### Directions:
Lines with the word "صندلی" are the ones wanted. Copy each of them from the entries below.

### Source material:

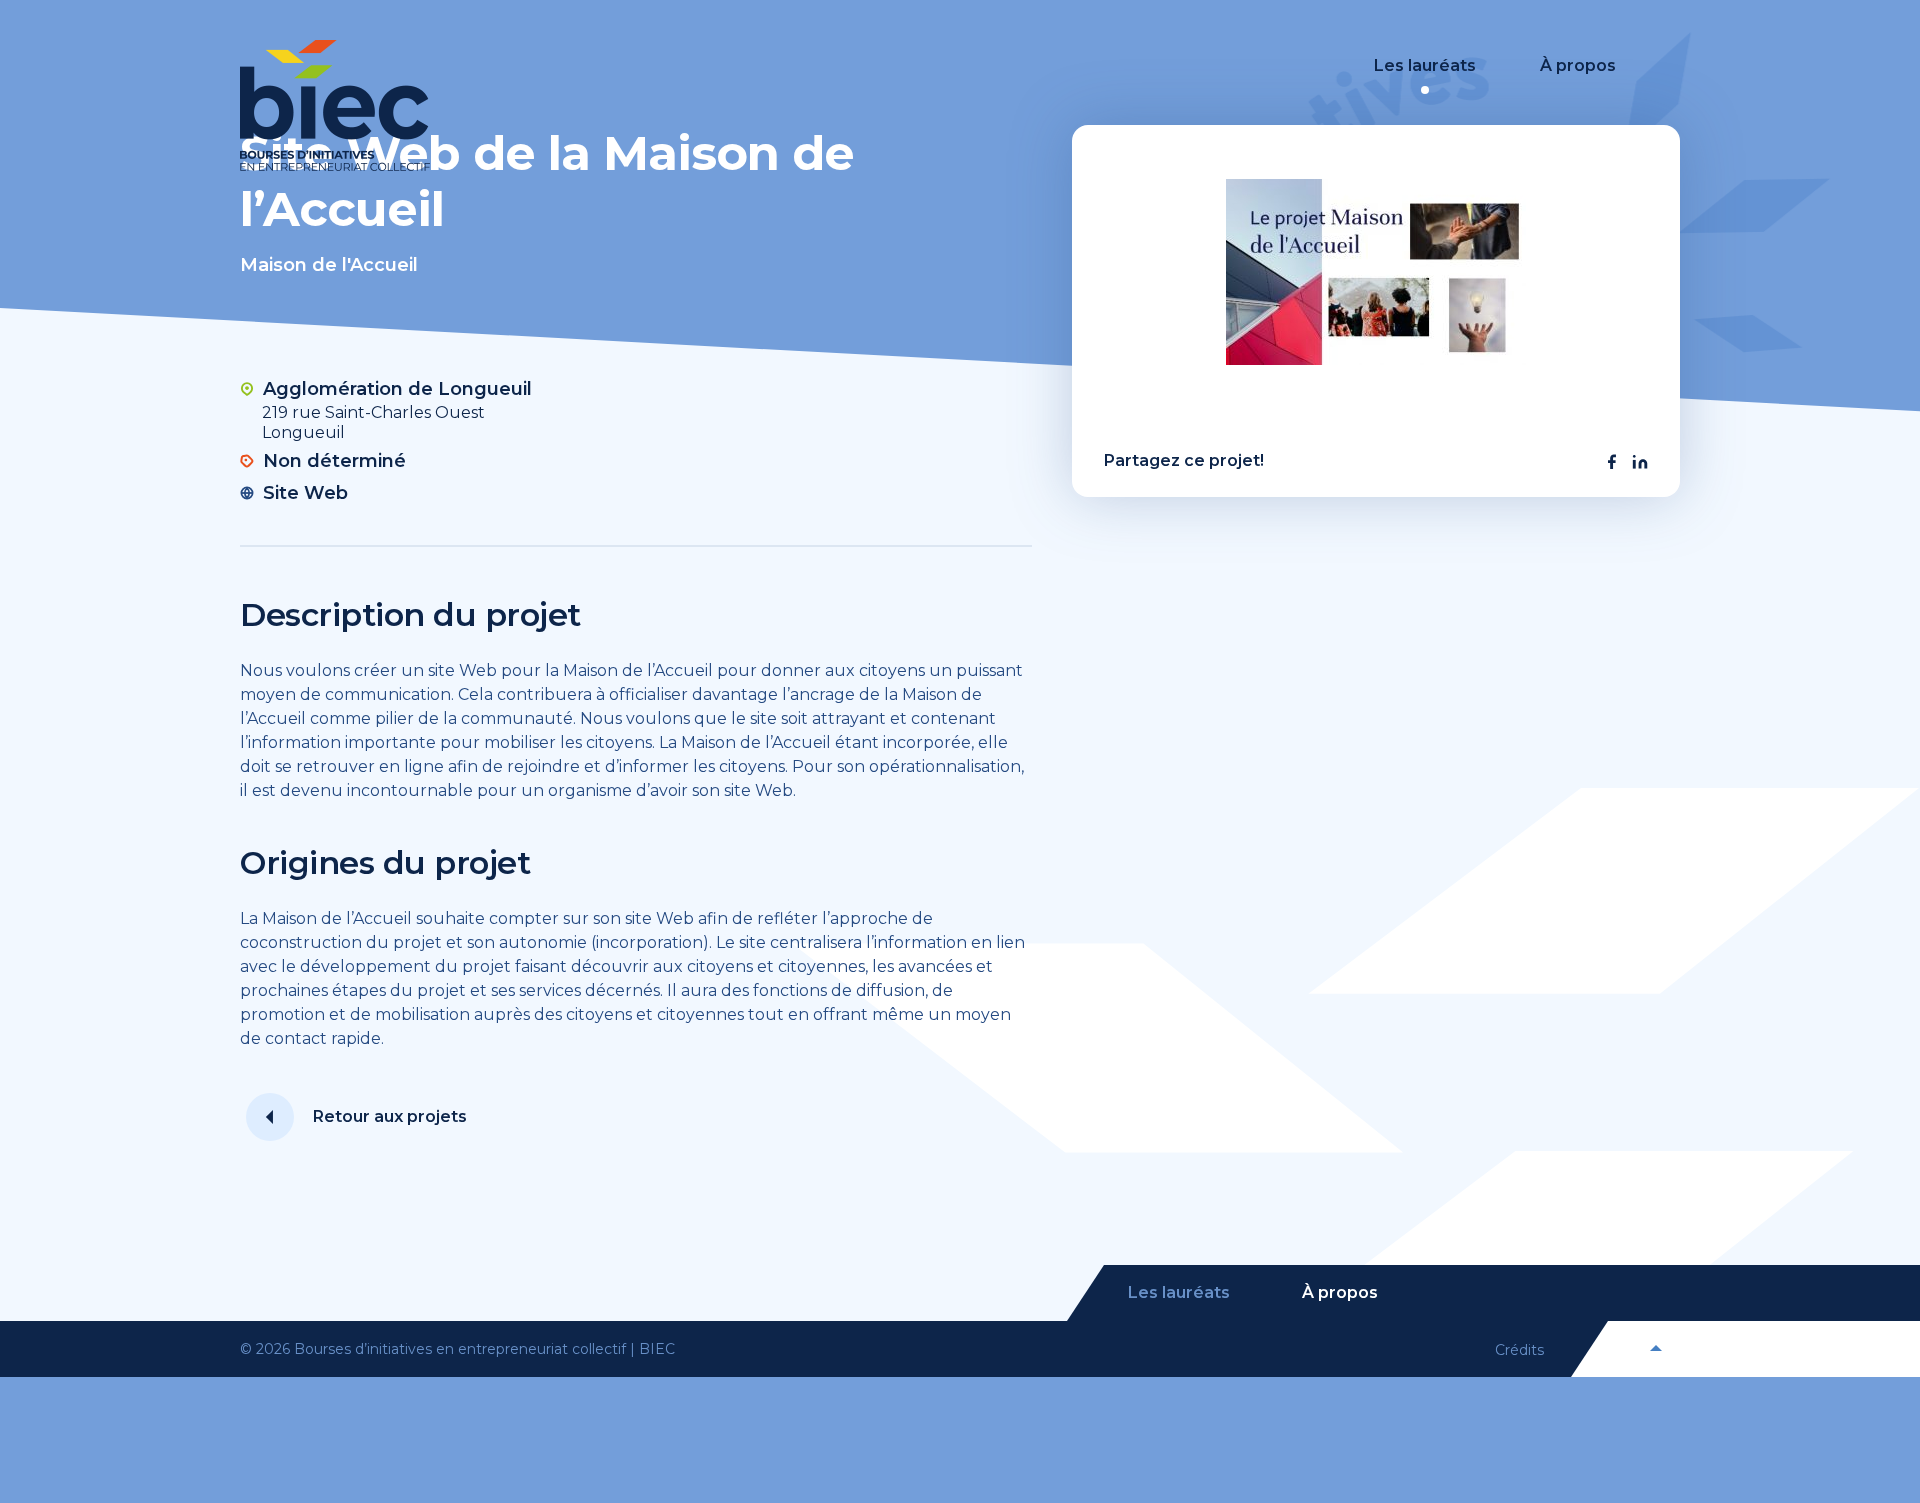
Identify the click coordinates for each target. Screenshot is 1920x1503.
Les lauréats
---
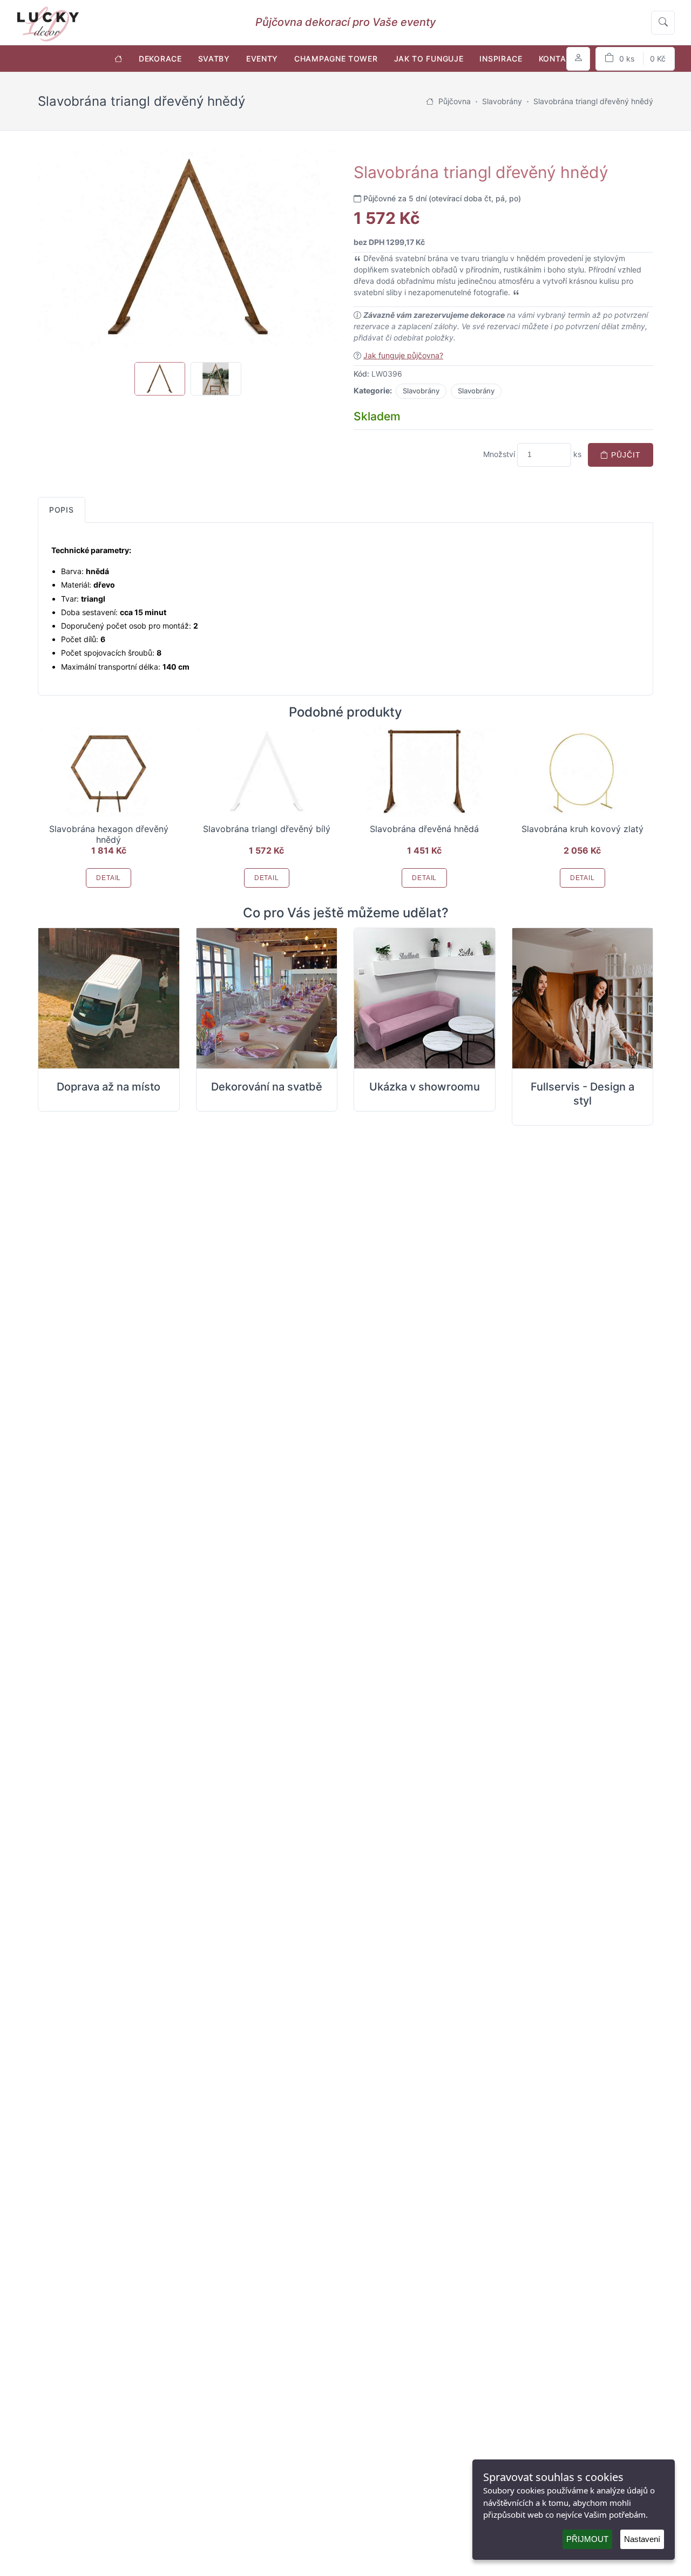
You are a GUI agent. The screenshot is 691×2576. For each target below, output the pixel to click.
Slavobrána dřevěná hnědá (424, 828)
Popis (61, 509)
==
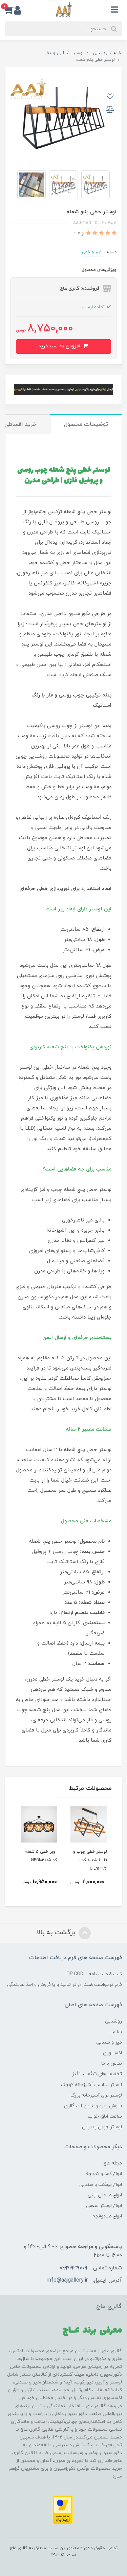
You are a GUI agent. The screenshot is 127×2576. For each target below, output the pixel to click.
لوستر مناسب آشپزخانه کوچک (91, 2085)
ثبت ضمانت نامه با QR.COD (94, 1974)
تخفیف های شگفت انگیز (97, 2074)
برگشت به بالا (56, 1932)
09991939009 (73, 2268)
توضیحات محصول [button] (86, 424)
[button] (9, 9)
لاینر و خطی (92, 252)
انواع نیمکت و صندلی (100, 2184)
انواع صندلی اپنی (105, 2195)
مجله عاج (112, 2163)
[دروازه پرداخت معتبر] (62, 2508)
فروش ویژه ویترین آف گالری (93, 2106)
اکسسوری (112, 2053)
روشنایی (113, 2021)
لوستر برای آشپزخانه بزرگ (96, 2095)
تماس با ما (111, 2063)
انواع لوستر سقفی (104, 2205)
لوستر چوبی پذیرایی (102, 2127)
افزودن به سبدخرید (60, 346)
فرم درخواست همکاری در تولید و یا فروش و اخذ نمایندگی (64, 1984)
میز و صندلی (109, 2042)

### Written solution:
انواع نیمکت و صندلی (100, 2184)
انواع صندلی اپنی (105, 2195)
میز و صندلی (109, 2042)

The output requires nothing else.